I also want to take a minute to be clear about my units of analysis here. I am not saying anybody needs to make concessions to Steve Bannon or empathise with Donald Trump (though I am saying you shouldn't punch anyone, Nazi or not). To the extent that this kind of conflation is reasonable, I see Bannon and Trump as equivalent with "right-wing doctrine," and therefore largely unchangeable. I'm also not saying that their opponents shouldn't consider all legal recourse to stop Bannon and Trump implementing their doctrine. But neither doctrine nor Bannon nor Trump is interchangeable with the people who voted that way, and those are the people whose can still be persuaded to vote for someone else. Those are also the people who won't be persuaded to vote for someone else if we repeatedly force them to publicly defend their views by calling them Nazis and idiots. When you get someone to state a belief out loud, they are less likely to give up on that belief in the future.

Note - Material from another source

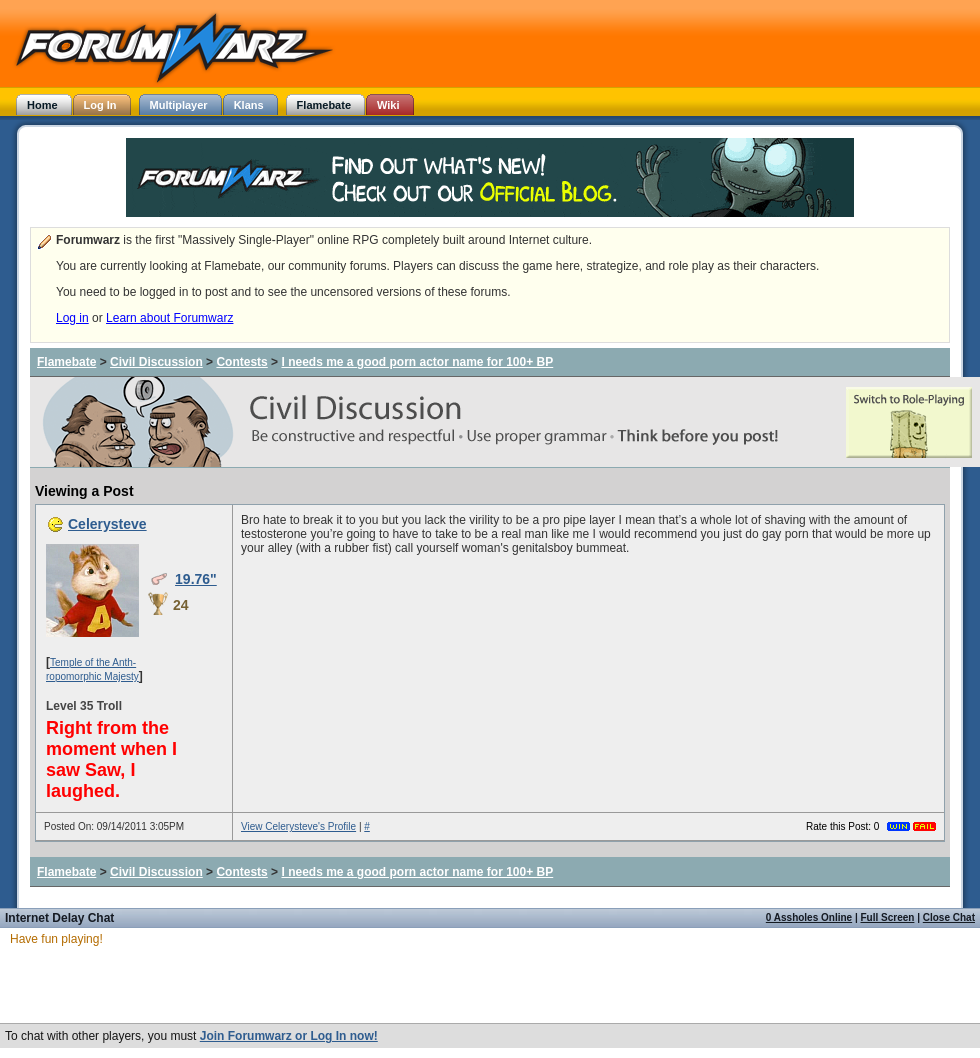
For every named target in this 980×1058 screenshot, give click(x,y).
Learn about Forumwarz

As I mentioned at the beginning, I know this approach is unpopular. People are afraid that taking this kind of "soft" approach, instead of militancy, will only give the right more opportunity to press their advantage and drive us towards a new fascist dictatorship. I don't disagree that, in the context of government, that's true. But in the context of voters — and I'm going to keep drawing this distinction — it's not true. Look at same-sex marriage: it went from 27% approval in Gallup polling in 1996 to 53% in 2011. And yes, there were militant aspects to that movement, of course there were. But it also did a lot of the things above: it made incremental steps (civil unions in some states, repeal of DOMA, Obergefell); it changed the choice architecture (not "should gays be allowed to marry" but "should people who love each other be treated equally regardless of gender"); it expressed an understanding of the opposing side's beliefs ("we know you're afraid that this will destroy the institution of marriage, but that's not what we're trying to do"); and, crucially, it largely didn't frame the issue as about defeating a group of bigots.

So let me say it again: this isn't about taking the high ground. It's not even, jokes aside, about being relentlessly reasonable, except insofar as I think — and so do most of the most militant lefties I know, about most things, in most other circumstances — that the most reasonable and rational course of action is usually the most effective one. And let me say this again, too: you'll never make right-wing ideology left-wing. By definition it's impossible. But it is possible to make right-wing ideology less popular, and if everyone could focus a little more on changing minds and a little less on winning the culture wars, we might be able to do just that. If you want to persuade me otherwise, just remember: I'm not a Nazi.